When asked about how similar IE9 for the desktop and IE9 for Windows Phone 7 are, I often say… it’s a direct port. Turns out I was wrong, there are infact 17 difference that you should probably bear in mind. 17 is a pretty small number but knowing these upfront will save you a ton of time if you end up having to debug your website on WP7.
First there are a handful of features that have been added:
- GPS support for HTML5 geolocation. Windows Phone uses the location stack on the device and uses GPS if it is available. The desktop uses various other methods which do not require GPS (since most machines do not have this feature)
- Support for Viewport. Width,height, user-scalable. Whilst the following features are available in some browsers, the minimum-scale, maximum-scale, and initial-scale properties are currently unsupported for Internet Explorer Mobile.
- Support for the CSS property –ms-text-size-adjust.
Now for the things that are unsupported (with the Biggie being at the top)

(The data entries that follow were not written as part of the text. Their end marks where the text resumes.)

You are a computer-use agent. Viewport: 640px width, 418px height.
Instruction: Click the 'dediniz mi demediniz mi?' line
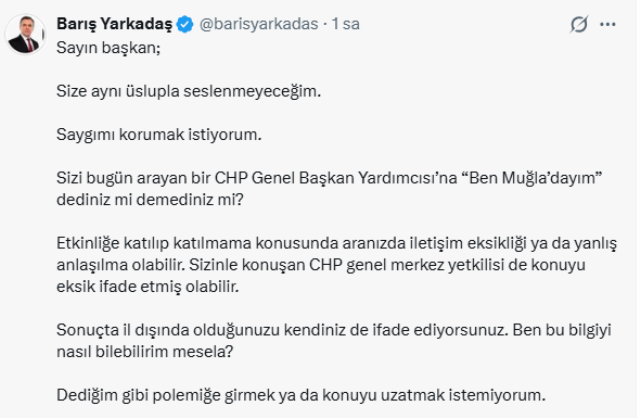point(150,200)
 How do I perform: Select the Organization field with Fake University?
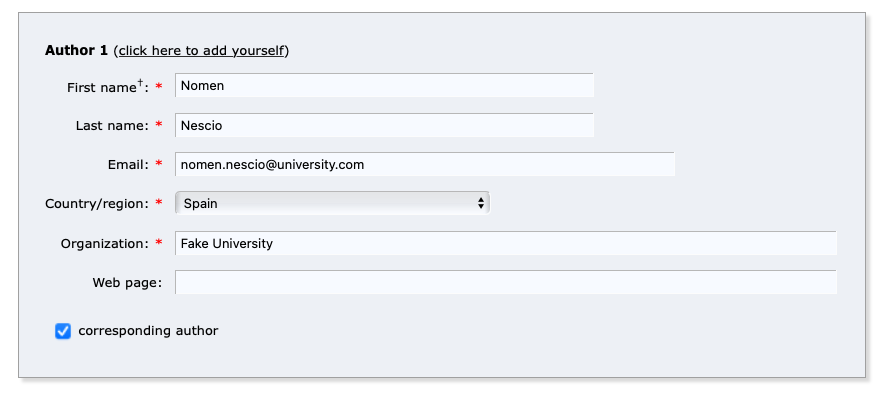point(506,243)
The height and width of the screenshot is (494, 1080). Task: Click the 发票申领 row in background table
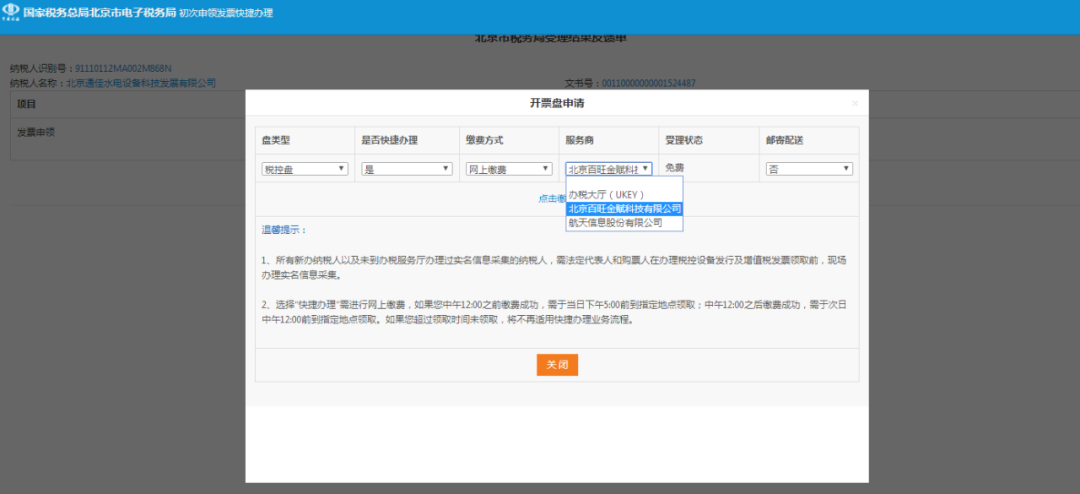point(36,132)

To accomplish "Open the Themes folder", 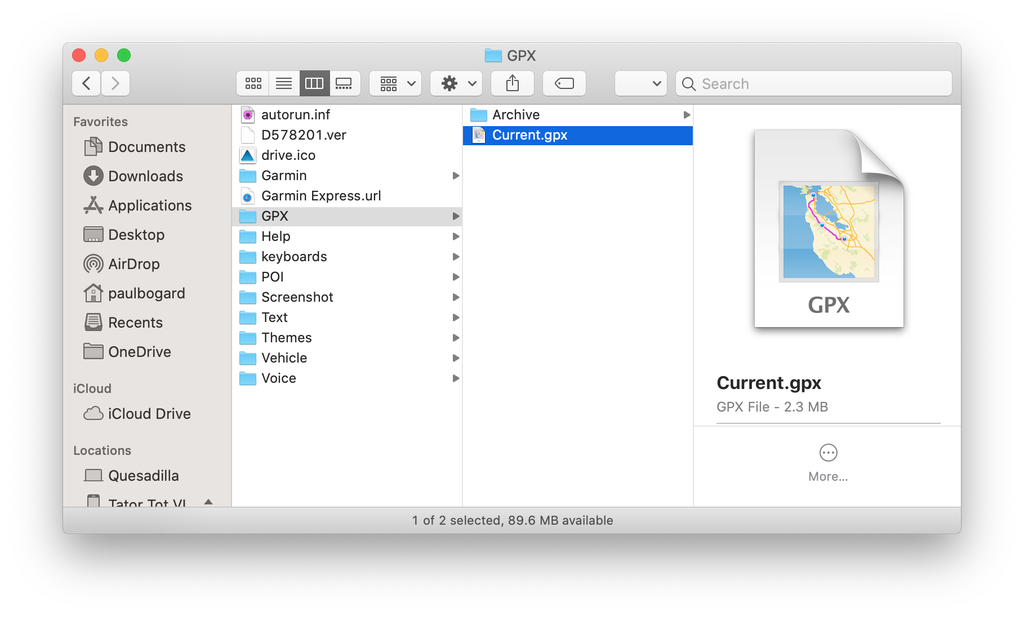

- Downloadable fonts such as EOT, TTF/OTF and WOFF fonts. Whilst the font-face tag is supported the mobile browser will not attempt to download these font. A list of all the supported fonts on WP7 can be found here.
- Backward compatibility for Internet Explorer 8 documents. Internet Explorer Mobile renders these documents in Internet Explorer 9 mode.
- Cross-window communications, such as the ability to target a window by using script
- Multi-stream HTML5 audio
- CMYK image support
- VBScript support
- ActiveX support
- Extensibility through browser helper objects, toolbars, and other related items
- Active document support
- Older web technology support, such as binary behaviors, HTCs, HTML+TIME, and VML
- Full support for complex script languages in all document modes
- Surrogate pair support
- JIT support for Jscript
- <input type=”file” /> will render but since the 7.5 update it no longer allows you to upload files in way it did before the the 7.5 update.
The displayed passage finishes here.